_DIRECTIONS FOR THIS TASK_
Write out every line exactly, from the first line of the records below through the line that contains "[Product details page link for Pivot Mini Canvas".

_DATA IN THIS EXERCISE_
──────────────────────────────

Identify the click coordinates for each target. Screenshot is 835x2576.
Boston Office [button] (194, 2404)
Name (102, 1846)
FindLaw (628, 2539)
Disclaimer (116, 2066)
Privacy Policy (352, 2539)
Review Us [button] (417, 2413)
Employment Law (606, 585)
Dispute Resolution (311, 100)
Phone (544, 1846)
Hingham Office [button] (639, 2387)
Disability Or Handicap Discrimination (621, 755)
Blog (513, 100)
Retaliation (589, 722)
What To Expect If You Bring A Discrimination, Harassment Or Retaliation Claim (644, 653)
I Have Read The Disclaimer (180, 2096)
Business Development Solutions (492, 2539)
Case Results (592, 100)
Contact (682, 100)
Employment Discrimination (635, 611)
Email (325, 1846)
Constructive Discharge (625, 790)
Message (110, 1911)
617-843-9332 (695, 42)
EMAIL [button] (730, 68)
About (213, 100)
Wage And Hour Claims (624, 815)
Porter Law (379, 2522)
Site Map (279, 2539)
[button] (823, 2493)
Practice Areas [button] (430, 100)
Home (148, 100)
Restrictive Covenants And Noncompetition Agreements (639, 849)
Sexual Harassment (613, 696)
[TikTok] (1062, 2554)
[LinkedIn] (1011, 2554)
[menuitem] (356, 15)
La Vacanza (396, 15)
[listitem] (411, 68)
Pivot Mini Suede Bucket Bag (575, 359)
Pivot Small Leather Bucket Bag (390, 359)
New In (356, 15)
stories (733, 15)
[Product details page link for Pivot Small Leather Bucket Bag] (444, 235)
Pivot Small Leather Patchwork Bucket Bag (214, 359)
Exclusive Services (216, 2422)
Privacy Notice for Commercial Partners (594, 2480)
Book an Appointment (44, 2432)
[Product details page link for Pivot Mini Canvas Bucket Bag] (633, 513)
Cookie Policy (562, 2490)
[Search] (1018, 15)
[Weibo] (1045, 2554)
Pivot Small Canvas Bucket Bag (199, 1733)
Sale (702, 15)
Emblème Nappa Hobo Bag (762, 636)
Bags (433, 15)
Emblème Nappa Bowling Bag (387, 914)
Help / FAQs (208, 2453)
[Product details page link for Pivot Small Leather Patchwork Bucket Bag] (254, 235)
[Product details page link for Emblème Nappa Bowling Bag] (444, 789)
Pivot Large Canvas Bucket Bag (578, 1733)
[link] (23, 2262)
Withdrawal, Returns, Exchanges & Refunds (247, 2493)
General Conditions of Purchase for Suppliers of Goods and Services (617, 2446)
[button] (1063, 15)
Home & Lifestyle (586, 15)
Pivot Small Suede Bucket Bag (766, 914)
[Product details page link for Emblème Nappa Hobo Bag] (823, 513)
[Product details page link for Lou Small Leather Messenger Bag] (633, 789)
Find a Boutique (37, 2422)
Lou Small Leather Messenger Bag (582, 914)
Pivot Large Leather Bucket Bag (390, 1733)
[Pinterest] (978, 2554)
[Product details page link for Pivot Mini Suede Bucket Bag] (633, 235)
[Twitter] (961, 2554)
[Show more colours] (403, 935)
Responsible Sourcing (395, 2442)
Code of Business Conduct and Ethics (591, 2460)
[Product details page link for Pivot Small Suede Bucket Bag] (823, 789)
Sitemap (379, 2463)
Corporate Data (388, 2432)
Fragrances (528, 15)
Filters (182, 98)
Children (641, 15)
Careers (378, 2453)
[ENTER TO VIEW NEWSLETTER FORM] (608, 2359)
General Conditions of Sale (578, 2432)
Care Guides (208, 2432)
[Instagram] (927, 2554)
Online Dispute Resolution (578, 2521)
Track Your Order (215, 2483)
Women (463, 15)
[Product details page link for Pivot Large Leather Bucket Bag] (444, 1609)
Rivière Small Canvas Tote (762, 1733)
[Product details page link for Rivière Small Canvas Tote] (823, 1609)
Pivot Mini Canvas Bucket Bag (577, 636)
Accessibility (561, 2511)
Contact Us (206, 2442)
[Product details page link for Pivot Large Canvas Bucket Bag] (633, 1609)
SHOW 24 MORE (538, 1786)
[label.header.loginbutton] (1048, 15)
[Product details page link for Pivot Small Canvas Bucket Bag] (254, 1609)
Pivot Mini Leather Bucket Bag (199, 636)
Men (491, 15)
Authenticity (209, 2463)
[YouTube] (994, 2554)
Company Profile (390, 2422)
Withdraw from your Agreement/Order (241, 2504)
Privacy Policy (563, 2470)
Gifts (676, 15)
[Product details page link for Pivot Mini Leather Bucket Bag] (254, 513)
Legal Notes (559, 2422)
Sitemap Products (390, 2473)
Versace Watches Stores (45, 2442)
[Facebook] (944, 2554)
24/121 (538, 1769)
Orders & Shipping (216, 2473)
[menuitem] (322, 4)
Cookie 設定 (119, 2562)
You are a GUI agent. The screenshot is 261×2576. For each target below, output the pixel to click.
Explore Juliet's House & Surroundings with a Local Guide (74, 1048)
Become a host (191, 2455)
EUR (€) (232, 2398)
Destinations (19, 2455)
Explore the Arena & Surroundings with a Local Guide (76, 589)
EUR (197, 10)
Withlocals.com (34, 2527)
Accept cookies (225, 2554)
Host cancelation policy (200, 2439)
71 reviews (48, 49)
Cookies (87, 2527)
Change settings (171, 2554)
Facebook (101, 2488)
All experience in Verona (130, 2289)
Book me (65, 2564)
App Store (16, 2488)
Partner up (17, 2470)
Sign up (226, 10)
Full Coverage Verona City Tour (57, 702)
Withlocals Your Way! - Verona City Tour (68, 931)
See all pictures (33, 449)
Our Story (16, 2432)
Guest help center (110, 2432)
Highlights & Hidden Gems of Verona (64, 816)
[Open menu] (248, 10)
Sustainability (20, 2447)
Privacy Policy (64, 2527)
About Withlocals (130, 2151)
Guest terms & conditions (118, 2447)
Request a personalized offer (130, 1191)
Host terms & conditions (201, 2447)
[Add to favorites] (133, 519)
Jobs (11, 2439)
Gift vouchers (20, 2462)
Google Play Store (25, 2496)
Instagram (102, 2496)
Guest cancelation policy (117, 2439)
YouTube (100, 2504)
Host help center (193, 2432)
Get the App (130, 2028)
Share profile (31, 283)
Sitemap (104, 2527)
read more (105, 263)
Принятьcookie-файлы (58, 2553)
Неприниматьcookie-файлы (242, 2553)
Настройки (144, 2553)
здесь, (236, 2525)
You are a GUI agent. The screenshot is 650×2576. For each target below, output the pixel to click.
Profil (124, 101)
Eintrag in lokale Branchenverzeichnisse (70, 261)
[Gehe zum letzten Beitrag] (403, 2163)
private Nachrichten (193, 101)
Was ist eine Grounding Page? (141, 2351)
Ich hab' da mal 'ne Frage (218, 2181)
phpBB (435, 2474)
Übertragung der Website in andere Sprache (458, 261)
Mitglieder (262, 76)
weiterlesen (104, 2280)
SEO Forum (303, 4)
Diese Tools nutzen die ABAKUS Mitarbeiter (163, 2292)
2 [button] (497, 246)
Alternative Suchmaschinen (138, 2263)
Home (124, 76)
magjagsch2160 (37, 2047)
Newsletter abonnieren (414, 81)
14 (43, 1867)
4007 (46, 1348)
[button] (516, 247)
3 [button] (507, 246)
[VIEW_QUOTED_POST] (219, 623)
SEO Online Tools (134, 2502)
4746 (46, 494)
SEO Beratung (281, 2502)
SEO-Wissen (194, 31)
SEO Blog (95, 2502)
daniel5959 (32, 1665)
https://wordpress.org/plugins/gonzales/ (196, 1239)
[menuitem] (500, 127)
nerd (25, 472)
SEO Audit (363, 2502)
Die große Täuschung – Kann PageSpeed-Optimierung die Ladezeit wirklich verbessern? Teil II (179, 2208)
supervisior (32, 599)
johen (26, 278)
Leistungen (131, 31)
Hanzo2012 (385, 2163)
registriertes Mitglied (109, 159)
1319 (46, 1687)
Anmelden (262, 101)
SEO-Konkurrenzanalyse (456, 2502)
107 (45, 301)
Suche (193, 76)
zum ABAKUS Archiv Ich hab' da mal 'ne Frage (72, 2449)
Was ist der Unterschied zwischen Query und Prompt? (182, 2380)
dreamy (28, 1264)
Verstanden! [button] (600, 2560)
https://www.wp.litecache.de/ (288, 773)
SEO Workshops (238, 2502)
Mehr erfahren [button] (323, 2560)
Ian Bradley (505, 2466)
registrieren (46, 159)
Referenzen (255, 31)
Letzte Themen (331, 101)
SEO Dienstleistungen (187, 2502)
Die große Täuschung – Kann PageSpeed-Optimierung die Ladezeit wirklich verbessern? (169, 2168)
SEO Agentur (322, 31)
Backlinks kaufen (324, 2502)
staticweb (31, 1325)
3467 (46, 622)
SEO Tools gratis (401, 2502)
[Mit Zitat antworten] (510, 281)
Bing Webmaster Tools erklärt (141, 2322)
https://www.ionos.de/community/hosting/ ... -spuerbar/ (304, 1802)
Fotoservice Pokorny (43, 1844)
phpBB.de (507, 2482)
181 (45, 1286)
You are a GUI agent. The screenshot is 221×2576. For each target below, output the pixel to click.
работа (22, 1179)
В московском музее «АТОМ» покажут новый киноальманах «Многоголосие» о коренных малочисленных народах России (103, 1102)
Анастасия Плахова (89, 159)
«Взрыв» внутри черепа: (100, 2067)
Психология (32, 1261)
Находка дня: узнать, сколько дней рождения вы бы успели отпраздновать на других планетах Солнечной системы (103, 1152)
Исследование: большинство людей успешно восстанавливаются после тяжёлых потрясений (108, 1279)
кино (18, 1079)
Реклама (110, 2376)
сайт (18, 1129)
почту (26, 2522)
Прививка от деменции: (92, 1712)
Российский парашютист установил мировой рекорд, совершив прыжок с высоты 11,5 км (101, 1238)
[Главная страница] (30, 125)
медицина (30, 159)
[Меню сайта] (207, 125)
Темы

──────────────────────────────

_ANSWER_
Identify the click coordinates for each target. Screenshot is 835x2576.
Boston Office [button] (194, 2404)
Name (102, 1846)
FindLaw (628, 2539)
Disclaimer (116, 2066)
Privacy Policy (352, 2539)
Review Us [button] (417, 2413)
Employment Law (606, 585)
Dispute Resolution (311, 100)
Phone (544, 1846)
Hingham Office [button] (639, 2387)
Disability Or Handicap Discrimination (621, 755)
Blog (513, 100)
Retaliation (589, 722)
What To Expect If You Bring A Discrimination, Harassment Or Retaliation Claim (644, 653)
I Have Read The Disclaimer (180, 2096)
Business Development Solutions (492, 2539)
Case Results (592, 100)
Contact (682, 100)
Employment Discrimination (635, 611)
Email (325, 1846)
Constructive Discharge (625, 790)
Message (110, 1911)
617-843-9332 (695, 42)
EMAIL [button] (730, 68)
About (213, 100)
Wage And Hour Claims (624, 815)
Porter Law (379, 2522)
Site Map (279, 2539)
[button] (823, 2493)
Practice Areas [button] (430, 100)
Home (148, 100)
Restrictive Covenants And Noncompetition Agreements (639, 849)
Sexual Harassment (613, 696)
[TikTok] (1062, 2554)
[LinkedIn] (1011, 2554)
[menuitem] (356, 15)
La Vacanza (396, 15)
[listitem] (411, 68)
Pivot Mini Suede Bucket Bag (575, 359)
Pivot Small Leather Bucket Bag (390, 359)
New In (356, 15)
stories (733, 15)
[Product details page link for Pivot Small Leather Bucket Bag] (444, 235)
Pivot Small Leather Patchwork Bucket Bag (214, 359)
Exclusive Services (216, 2422)
Privacy Notice for Commercial Partners (594, 2480)
Book an Appointment (44, 2432)
[Product details page link for Pivot Mini Canvas Bucket Bag] (633, 513)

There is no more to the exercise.